12 mars 2012

Faut-il avoir peur des mycoses des ongles?

Répugnants et difficiles à soigner, les ongles malades ne sont pas toujours le fait d’une mycose. Une analyse en laboratoire s’impose avant de commencer un traitement, car il n’est pas sans risques.

Dessin de pied  avec champignons et fougères
Michel Monod, biologiste en dermatologie: " Les champignons touchent plus souvent les pieds que les mains"
Temps de lecture 4 minutes

C’est la honte. On ose à peine en parler à son médecin. Voilà comment sont généralement vues les mycoses des ongles des pieds – onychomycoses en langage médical. Pourtant, depuis quelques années, le sujet prend de l’importance dans les médias, des spots TV montrant des pieds dégoûtants, mais pas bien vieux, à internet où même des jeunes gens s’échangent des recettes maison, du probable badigeon d’huile essentielle d’arbre à thé, également vanté par les médecines naturelles, au plus improbable bain de pied à la javel... Une invasion est-elle à craindre?

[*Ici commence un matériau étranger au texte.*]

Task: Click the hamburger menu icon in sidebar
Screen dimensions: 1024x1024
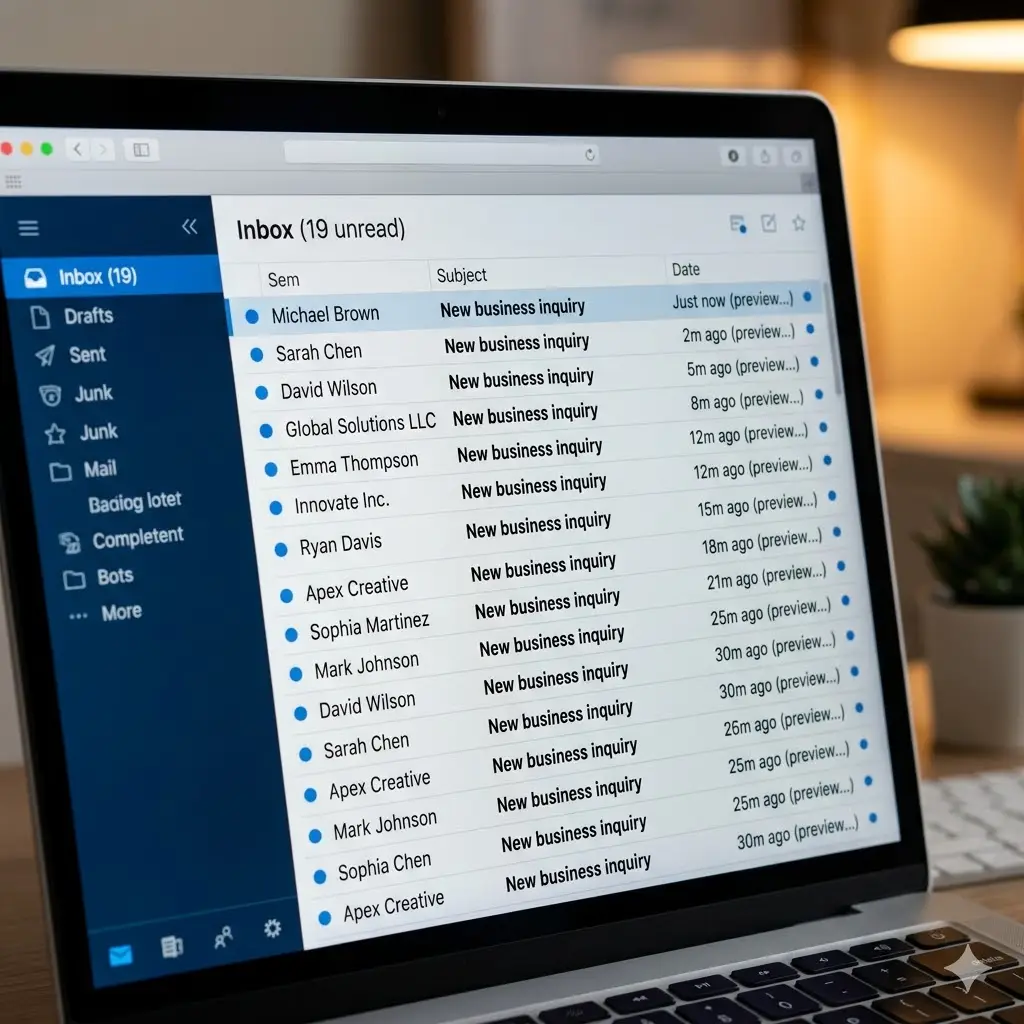Action: click(29, 228)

En fait, aucune augmentation de cas n’est constatée, estime Michel Monod, biologiste et professeur au service de dermatologie du CHUV. D’après la dermatologue Florence Baudraz-Rosselet, la proportion de la population touchée varie entre 3 et 15%, selon les études, avec une moyenne d’âge de 40 à 50 ans.

Mais c’est plutôt le fait d’un matraquage des entreprises pharmaceutiques parce que les mycoses des ongles représentent un marché énorme: beaucoup de nouveaux médicaments ont fait leur apparition ces dernières années, du stylo-verni à appliquer sur l’ongle jusqu’aux comprimés. La plupart des sites internet qui parlent de mycoses sont d’ailleurs liés à des sociétés vendant des produits dermatologiques.

Eviter les chaussures imperméables

Les gens se préoccupent aussi davantage de l’esthétique. «Si on commence à se regarder les orteils de près, on finit toujours par trouver quelque chose. Mais 50-60% des ongles moches et malades n’ont rien à voir avec des mycoses», prévient Florence Baudraz-Rosselet. Le plus souvent, il s’agit de microtraumatismes répétés dus aux frottements dans les chaussures, particulièrement chez les sportifs, les personnes portant des chaussures mal adaptées. Les bottes en caoutchouc ou les souliers de protection imperméables favorisent la macération et facilitent aussi la mycose.

Les ongles peuvent être atteints par le psoriasis, l’eczéma ou d’autres maladies dermatologiques ou par des troubles circulatoires. Mycose ou pas: on ne peut pas le savoir cliniquement. Un prélèvement suivi d’une analyse en laboratoire s’impose, insiste Michel Monod. Mais attention à ne pas se badigeonner les pieds d’antifongiques durant les semaines qui précèdent: ces produits faussent le résultat.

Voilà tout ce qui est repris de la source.